Data snooping and spurious correlations are pitfalls that I did not fully consider throughout these first weeks. I realized how easy it is to produce incorrect relations or results when designing an ML model. Not fully considering the impact of test or temporal data in the training process can result in overestimations in the real world. Overestimation can also result from spurious correlations through learning/generalizing for correlated artifacts rather than the true goal. Additionally, being lazy when evaluating and deploying (such as only considering a small subset of metrics or experiments where the model performs well) can result in poor performance in reality. Thus, it is always important to be detailed in every step of the ML process. This includes developing models that are explainable, understanding and implementing models in relation to security (such as time), evaluating on the correct metrics according to the application, and experimenting with real world environments.
Discussion Summary
- White box vs black box models: with white box models you know the weights and architecture, with black box models you only know that output
- File size in malware detection is a weak feature (easy for the attacker to control as they can just increase or decrease file size) from a robustness point of view. Also bad for spurious correlation: model learns that smaller files are malicious or vice versa
- Combining datasets when building a dataset is an example of sampling bias and data snooping (when using security datasets) as you are snooping data from the future. Should order them temporally if anything
- Poisoning attacks: modifying training data and observing the workings and output of the effected model. This tampers with the model before it is fully constructed (attacker essentially controls the model). Evasion attacks: tampering with an established and working model
- Threat models: context of security threats, attacker knowledge and capabilities, possible attack surface, in-scope and out-of-scope threats
- Other attack vectors (such as over the air attacks), so disconnecting from the internet may not always work. There is still a link such as employees
- Hardware can also be compromised, not just software
My Thoughts
The discussion we had really helped me to better understand topics presented in the seminar. For instance, the difference between white box and black box attacks is what an attacker has knowledge on within the model. White box attacks seem much easier for attackers to infiltrate as they know all workings and parameters of the model, thus they essentially just have to modify specific parts. On the contrary, attackers could find that bypassing black box models would be more difficult. However, with ample time, they can still observe the outputs and deduce pieces of how the model was made.
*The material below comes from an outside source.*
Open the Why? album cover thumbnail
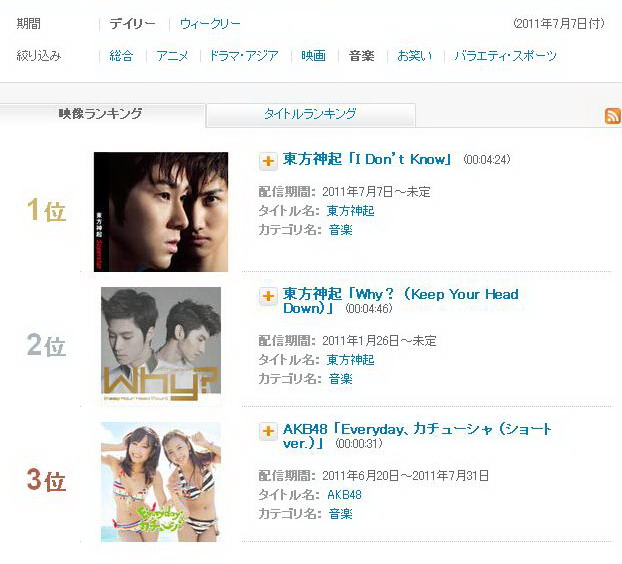622x564 pixels. 161,345
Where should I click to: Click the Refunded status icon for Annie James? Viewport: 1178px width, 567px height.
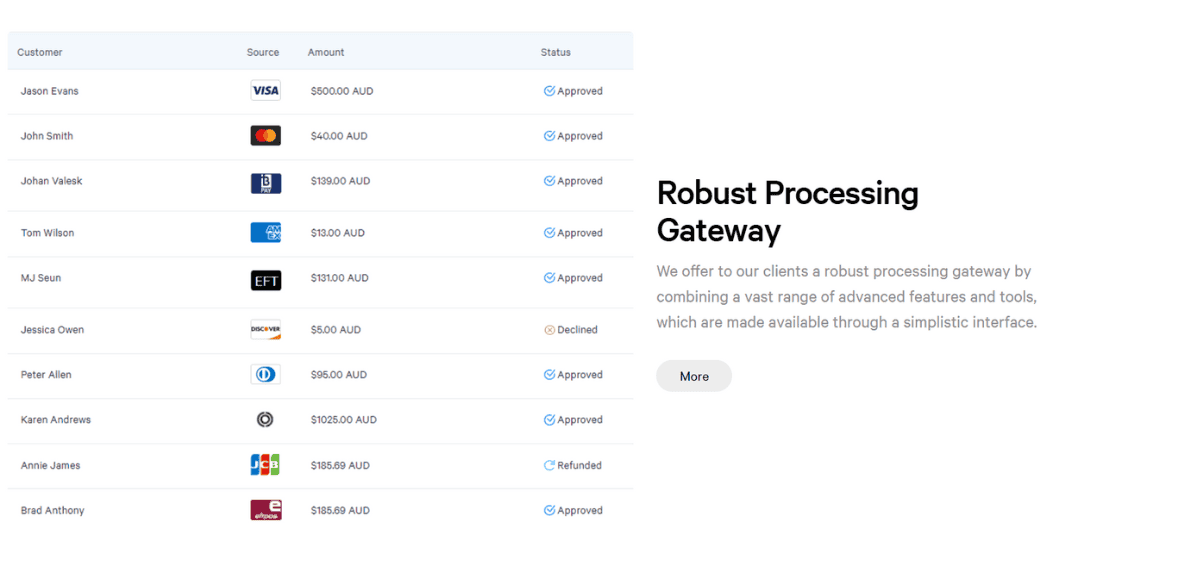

The example of using file size as a feature in malware detection was very helpful in enhancing my understanding of ML in security. It is important to be detailed in the modeling process as you want the model to truly learn the workings of malware detection in reality. Thus, eliminating weak features such as file size can prevent adversarial ML and spurious correlations.
This seminar provided great insight on how to best prevent poisoning and evasion attacks. Evaluating models in real world scenarios aids in the process of determining actual data streams. Thus, the models can be adjusted to accomodate for real malware samples and adversarial attacks, preventing poisoning and evasion. Through this discussion I also learning of the importance of threat models in all of security, not just ML for security. Before developing any defenses, it is imperative to determine all attack surfaces and contexts within a system, such as the impacted users, entry points, etc. Lastly, there is always a link to systems for attack vectors. This was discussed through the example of physically isolating systems from the internet to prevent over the air attacks. However, the systems can still become comprimised through employees.
That is all for my seminar summary, thanks for reading!